EXTRACTED INFORMATION
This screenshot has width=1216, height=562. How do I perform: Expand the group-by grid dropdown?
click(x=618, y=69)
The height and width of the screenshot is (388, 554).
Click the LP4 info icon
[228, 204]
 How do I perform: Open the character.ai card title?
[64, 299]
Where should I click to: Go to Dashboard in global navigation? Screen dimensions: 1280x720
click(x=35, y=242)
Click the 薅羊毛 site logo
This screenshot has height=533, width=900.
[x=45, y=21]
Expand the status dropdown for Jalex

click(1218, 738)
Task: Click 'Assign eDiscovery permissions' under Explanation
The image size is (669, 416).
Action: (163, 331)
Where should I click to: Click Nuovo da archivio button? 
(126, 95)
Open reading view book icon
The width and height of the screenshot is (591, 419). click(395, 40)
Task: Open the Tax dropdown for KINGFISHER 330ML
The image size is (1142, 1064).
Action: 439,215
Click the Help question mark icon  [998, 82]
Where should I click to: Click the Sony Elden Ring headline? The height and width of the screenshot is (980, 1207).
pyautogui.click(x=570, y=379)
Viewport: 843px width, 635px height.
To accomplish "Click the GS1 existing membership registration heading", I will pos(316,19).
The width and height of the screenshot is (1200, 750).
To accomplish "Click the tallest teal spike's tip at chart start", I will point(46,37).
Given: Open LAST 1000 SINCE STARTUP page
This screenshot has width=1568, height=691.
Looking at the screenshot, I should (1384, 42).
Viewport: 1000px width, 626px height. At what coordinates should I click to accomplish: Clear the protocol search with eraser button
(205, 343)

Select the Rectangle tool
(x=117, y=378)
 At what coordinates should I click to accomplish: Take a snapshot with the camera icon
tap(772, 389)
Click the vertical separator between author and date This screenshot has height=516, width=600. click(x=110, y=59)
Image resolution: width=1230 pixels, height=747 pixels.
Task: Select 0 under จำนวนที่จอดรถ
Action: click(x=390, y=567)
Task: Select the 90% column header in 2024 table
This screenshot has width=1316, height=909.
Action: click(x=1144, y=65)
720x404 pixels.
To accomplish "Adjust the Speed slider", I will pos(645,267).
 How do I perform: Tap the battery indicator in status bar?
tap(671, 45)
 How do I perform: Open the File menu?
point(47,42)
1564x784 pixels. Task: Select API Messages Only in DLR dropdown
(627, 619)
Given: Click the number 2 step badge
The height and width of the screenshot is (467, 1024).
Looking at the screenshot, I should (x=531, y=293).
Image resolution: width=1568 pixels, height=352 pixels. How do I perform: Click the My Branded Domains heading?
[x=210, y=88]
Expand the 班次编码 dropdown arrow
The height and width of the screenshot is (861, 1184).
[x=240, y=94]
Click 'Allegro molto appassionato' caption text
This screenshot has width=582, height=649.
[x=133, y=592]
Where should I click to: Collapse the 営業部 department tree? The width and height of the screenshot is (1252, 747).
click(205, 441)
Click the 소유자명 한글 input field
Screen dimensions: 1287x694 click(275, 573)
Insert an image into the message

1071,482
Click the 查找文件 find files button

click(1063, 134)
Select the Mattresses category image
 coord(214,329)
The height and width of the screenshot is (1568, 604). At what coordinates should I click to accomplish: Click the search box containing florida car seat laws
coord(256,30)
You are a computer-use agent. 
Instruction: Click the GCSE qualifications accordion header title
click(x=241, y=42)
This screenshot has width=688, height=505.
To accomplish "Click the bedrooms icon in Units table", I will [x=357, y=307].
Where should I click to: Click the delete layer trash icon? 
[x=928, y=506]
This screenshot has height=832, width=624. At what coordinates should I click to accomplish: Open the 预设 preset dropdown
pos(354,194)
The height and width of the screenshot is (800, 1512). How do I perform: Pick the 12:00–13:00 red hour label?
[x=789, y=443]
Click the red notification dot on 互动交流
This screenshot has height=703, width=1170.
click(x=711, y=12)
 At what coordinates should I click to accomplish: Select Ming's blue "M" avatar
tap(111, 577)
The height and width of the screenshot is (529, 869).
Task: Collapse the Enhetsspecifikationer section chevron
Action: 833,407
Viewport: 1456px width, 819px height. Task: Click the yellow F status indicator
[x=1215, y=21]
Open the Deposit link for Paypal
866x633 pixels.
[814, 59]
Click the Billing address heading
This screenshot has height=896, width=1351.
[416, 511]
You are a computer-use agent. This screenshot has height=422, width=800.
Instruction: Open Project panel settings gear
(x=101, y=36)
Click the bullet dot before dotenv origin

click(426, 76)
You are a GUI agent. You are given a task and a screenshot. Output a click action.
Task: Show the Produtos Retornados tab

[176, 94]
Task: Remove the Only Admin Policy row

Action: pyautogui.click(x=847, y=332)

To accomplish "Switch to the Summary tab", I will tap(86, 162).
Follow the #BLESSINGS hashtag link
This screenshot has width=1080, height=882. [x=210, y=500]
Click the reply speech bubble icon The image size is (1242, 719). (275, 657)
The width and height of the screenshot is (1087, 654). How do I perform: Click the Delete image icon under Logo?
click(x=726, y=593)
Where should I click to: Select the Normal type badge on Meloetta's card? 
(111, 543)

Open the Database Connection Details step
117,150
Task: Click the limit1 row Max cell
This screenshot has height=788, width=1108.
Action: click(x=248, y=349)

TASK PROMPT
Retype, exactly and in full, the lines above from the one containing "Image resolution: width=1568" through the one containing "This screenshot has width=688, height=505.".

RESPONSE AREA
Image resolution: width=1568 pixels, height=352 pixels. How do I perform: Click the My Branded Domains heading?
[x=210, y=88]
Expand the 班次编码 dropdown arrow
The height and width of the screenshot is (861, 1184).
[x=240, y=94]
Click 'Allegro molto appassionato' caption text
This screenshot has width=582, height=649.
[x=133, y=592]
Where should I click to: Collapse the 営業部 department tree? The width and height of the screenshot is (1252, 747).
click(205, 441)
Click the 소유자명 한글 input field
Screen dimensions: 1287x694 click(275, 573)
Insert an image into the message

1071,482
Click the 查找文件 find files button

click(1063, 134)
Select the Mattresses category image
 coord(214,329)
The height and width of the screenshot is (1568, 604). At what coordinates should I click to accomplish: Click the search box containing florida car seat laws
coord(256,30)
You are a computer-use agent. 
Instruction: Click the GCSE qualifications accordion header title
click(x=241, y=42)
This screenshot has width=688, height=505.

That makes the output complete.